I've never done soil samples/analysis before, so I figured I'd send in separate samples for all 3 of my lawn zones since they're all slightly different. All 3 are TTTF/KBG.

Front - Nothing special, just a few unknown trees

Needs:
- 53lb/K lime (33.1lb for 625 sq ft)
- Fertilizer with lots of P and K. I have a SSS 19-26-6 starter fertilizer on hand from SSS, but it seems I need more K than P, so this probably wouldn't work too well.

Back - Half under a 45-foot blue oak. Have been told the leaves it drops are slightly acidic, so I figured this would need it's own analysis anyway.

Needs:
- 74lb/K lime (37lb for 500 sq ft)
- Fertilizer with lots of K. I do have a 23-0-20 from SSS on hand which looks like it should do nicely.

Pool - New TTTF/KBG sod that was laid 14 months ago

Needs:
- Fertilizer with an equal amount of P and K

Beyond fertilizer and lime (where the quantity is listed per K), what else should I be looking to add to get more within the optimal range?

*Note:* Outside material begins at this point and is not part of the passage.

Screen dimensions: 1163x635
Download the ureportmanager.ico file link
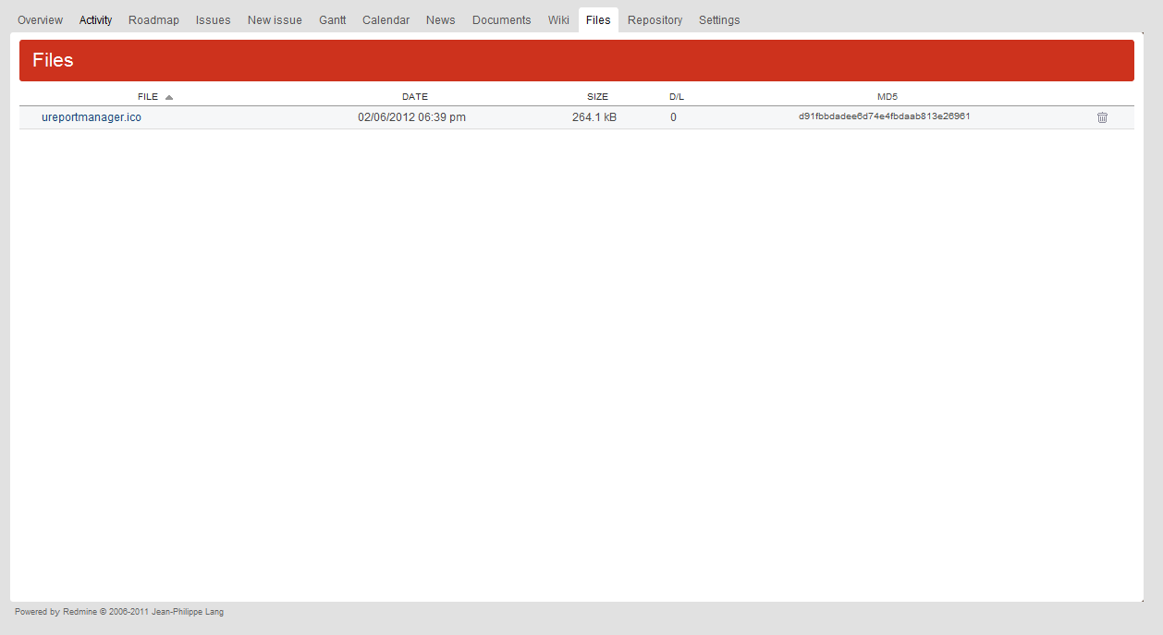click(x=92, y=117)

Regarding the lime, there's a Pennington one that HD carries but doesn't seem to want to ship to CA for some reason, but Do My Own seemingly will, but it costs 2-3x more. Any other sources for lime?


----------



## Virginiagal (Apr 24, 2017)

Pool area needs more K than P. For the P you could do 1-2 applications of a balanced fertilizer (2 for front, 1 for the others) and that would take care of all the phosphorus and 1-2 lb of nitrogen and potassium, leaving you to do 1-2 applications of your 23-0-20 to get the other 1-2 lb of K and N. Your cation exchange capacity (CEC) is sort of low, meaning nutrients may tend to leach. If you're up for spoonfeeding, which is two half applications every two weeks instead of a full application once a month, that would be helpful to get the most from what you apply.

I think of Sacramento as in a good farming territory. Surely there are stores that cater to farmers somewhere nearby. They should have lime. If not, call some lawn care people and ask where they get their turf supplies. A regular hardware store should have lime. If regular calcitic lime is available, use that, if not, dolomitic lime is ok. If you use a fast acting lime, follow the directions on the bag, as you will be more limited in how much you can apply at a time.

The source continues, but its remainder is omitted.